The paper by Koopman (1984) Confidence intervals for the ratio of two binomial proportions gives two methods for calculating the confidence interval. I am gonna explain the first one here as the confidence intervals can be calculated analytically (the second method uses an iterative procedure to find the confidence intervals numerically). First, consider the following 2x2 table:
Gold standard
Positive Negative
Test positive a b
Test negative c d
The the likelihood ratio of a positive test is:
$$
LR_{+}=\frac{a/(a+c)}{b/(b+d)}
$$
and the likelihood ratio of a negative test is:
$$
LR_{-}=\frac{c/(a+c)}{d/(b+d)}
$$
These are basically the ratio of two proportions.
Confidence intervals using a normal approximation
Let $T = \frac{X/m}{Y/n}$, then the variable $\ln(T)$ isapproximately normally distributed with approximate mean $\ln(\theta)$ and estimated variance $\widehat{\sigma}^{2}=(1/x) - (1/m) + (1/y) - (1/n)$. An approximated two-sided $1-\alpha$ confidence interval for $\theta$ is given by:
$$
\{t\cdot \exp(-\xi_{1-\alpha/2}\cdot\hat{\sigma}), t\cdot \exp(\xi_{1-\alpha/2}\cdot\hat{\sigma})\}
$$
where $\xi_{1-\alpha/2}$ is the $1-\frac{1}{2}\alpha$ quantile of the standard normal distribution $\mathcal{N}(0,1)$ (for $\alpha = 0.05$ $\xi=1.96$) and $t$ is the observed value of $T$ (in your case, $t$ would be simply the observed likelihood ratios). In your case, $T$ is simply the likelihood ratios and $x=a, m=a+c, y=b, n=b+d$ for the positive LR or $x=c, m=a+c, y=d, n=b+d$ for the negative LR. Important: The paper also states procedures if $x=0, x=m, y=0$ or $y=n$:
If you have no false-positives ($b=y=0$ in the table above), then you can just substitute $b=1/2$ to calculate the lower bound of the confidence interval.

→ Provided material
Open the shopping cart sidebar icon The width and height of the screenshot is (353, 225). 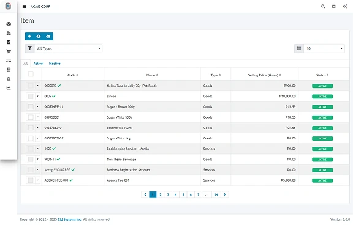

→ Directive
In the explanation of likelihood ratio confidence intervals, what value of ξ is given for α = 0.05?

→ The completed task
1.96